Bereits im vergangenen Dezember hat sich rund um die Admira eine Gruppe von Vereinen gesammelt, die den aktuellen Verteilungsschlüssel ändern will. Damit das passiert, muss eine Zwei-Drittel-Mehrheit dafür stimmen – im Dezember wurde eine solche knapp verfehlt. Nun gibt es einen neuerlichen Anlauf.

Gegner und Befürworter

Folgende Vereine haben beim letzten Mal für eine Beibehaltung des aktuellen Schlüssels gestimmt: Rapid, Sturm, FC Wacker, Altach, Hartberg

Folgende Vereine haben beim letzten Mal für einen neuen Schlüssel gestimmt: LASK, Admira, Austria, Salzburg, St. Pölten, WAC, SV Mattersburg

Aktuell dürfte ein neuer Verteilungsschlüssel die notwendige Zwei-Drittel-Mehrheit finden. Hartberg hält sich noch bedeckt, könnte sich aber umstimmen lassen. Auch der FC Wacker überlegt möglicherweise. Altach hält sich bedeckt. „Wir wollen im Vorfeld dazu nichts sagen“, sagt Geschäftsführer Längle.

Antrag I

Auf Betreiben von LASK und Admira hin wird ein neuer Verteilungsschlüssel beantragt. Den Zuschauerzahlen wird dabei keine so große Bedeutung mehr beigemessen. Dafür gewinnt der Österreicher-Topf an Gewicht. Und die HPYBET 2. Liga bekommt mehr Geld. Der Antrag ist mit einem konkreten Berechnungsmodell versehen. Im Aufsichtsrat der Bundesliga wurde der Antrag mit fünf Stimmen dafür und einer Stimmenthaltung eingereicht.

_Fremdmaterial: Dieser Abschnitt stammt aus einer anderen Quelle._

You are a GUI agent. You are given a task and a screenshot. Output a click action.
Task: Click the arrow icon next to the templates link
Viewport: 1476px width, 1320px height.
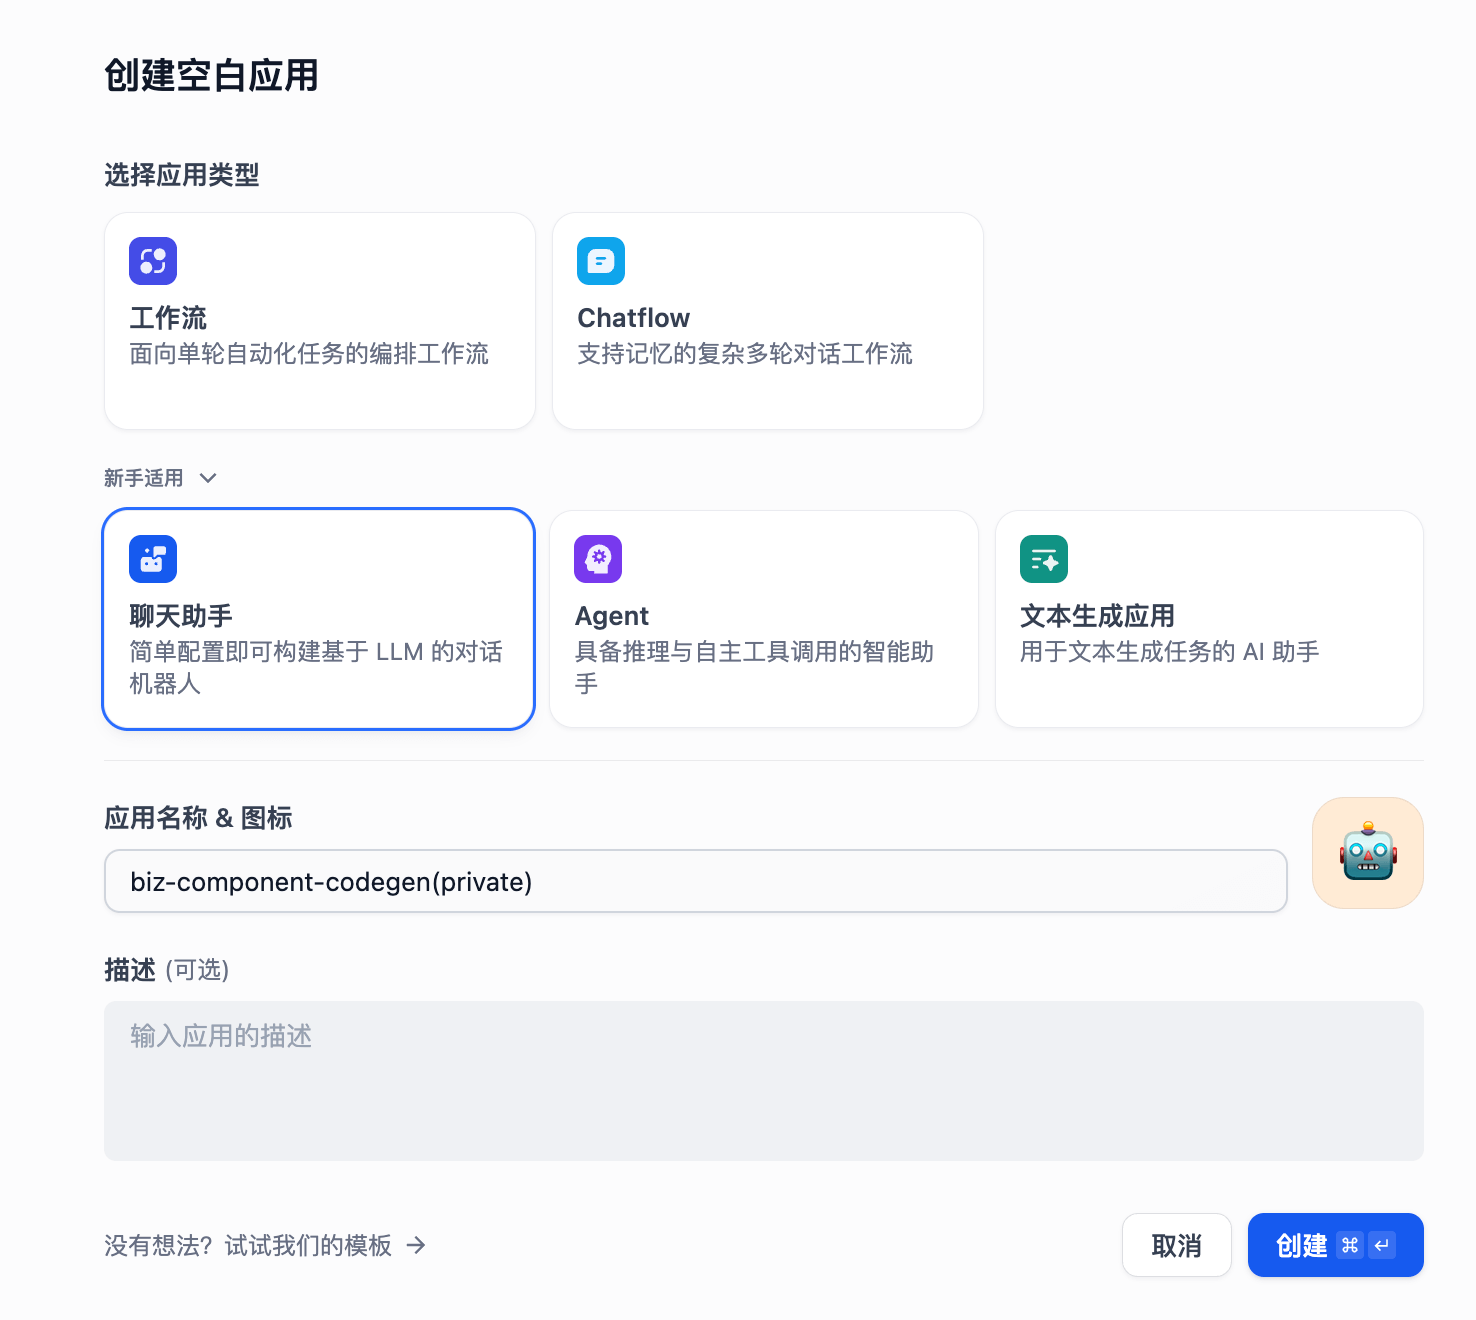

"Wir müssen versuchen, Solidarität zu erzielen und nicht ein bewusstes Auseinanderdriften in eine Zwei- oder sogar Drei-Klassen-Gesellschaft"

Markus Kraetschmer

Es ist davon auszugehen, dass Siegmund Gruber (LASK), Diana Langes-Swarovski (Wattens), Philip Thonhauser (Admira), Volker Viechtbauer (Salzburg) und Erwin Fuchs (Kapfenberg) dafür gestimmt haben, Christian Jauk (Sturm) dagegen und sich der Vorsitzende Gerhard Stocker (FC Wacker) enthalten hat.

„Fakt ist, dass das neu vorgeschlagene Modell solidarischer ist. Fakt ist, dass die kleineren Klubs eher die Profiteure werden. Und da zählt der SCR Altach sicher auch zu den kleinen Klubs“, erklärt Längle, was auch eine gewisse Tendenz im Altacher Abstimmungsverhalten vermuten lässt.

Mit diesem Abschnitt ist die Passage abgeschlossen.